(Data shown)

——

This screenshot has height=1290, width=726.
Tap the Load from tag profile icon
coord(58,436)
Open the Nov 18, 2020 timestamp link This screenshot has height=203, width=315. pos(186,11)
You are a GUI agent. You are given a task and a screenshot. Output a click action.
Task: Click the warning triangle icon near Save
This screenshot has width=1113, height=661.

——

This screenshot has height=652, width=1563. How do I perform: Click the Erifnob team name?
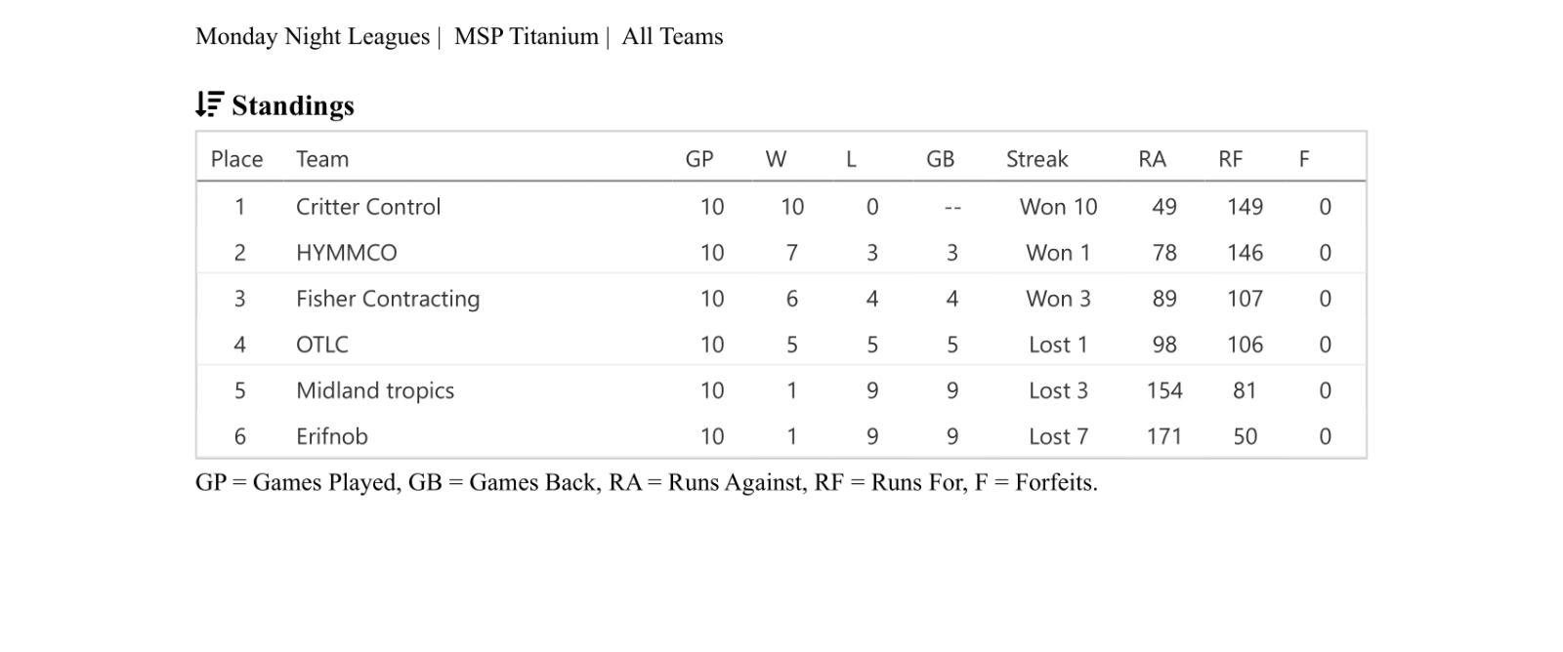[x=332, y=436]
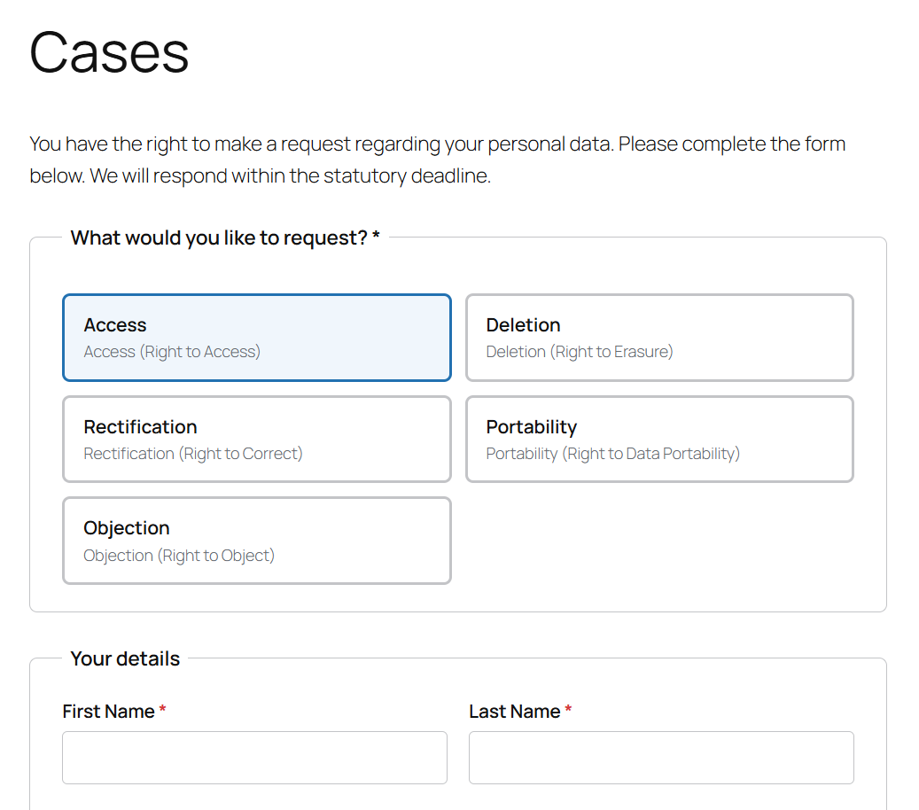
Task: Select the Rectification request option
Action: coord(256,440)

——

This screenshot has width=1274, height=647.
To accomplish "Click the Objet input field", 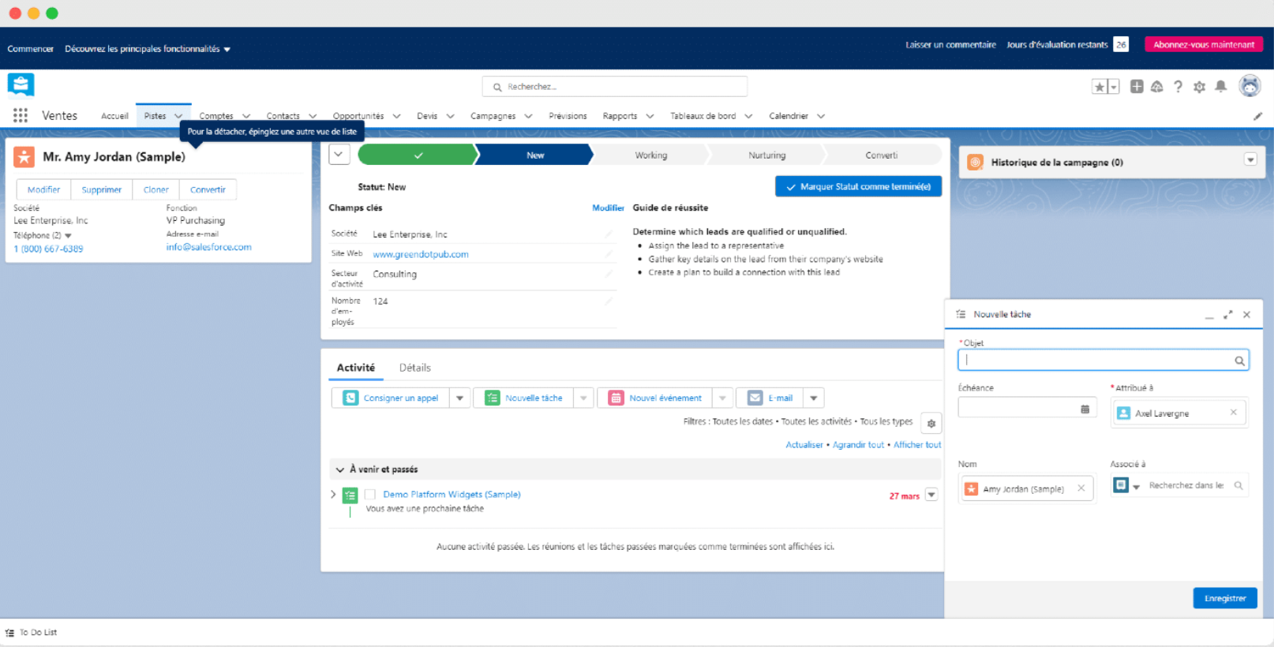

——

Your reply is to repeat, unchanged, the lines above running from the one with "This screenshot has height=1290, width=726." up to and including the one with "This screenshot has width=1113, height=661.".

(Reply to the task)
This screenshot has height=1290, width=726.
Tap the Load from tag profile icon
coord(58,436)
Open the Nov 18, 2020 timestamp link This screenshot has height=203, width=315. pos(186,11)
You are a GUI agent. You are given a task and a screenshot. Output a click action.
Task: Click the warning triangle icon near Save
This screenshot has width=1113, height=661.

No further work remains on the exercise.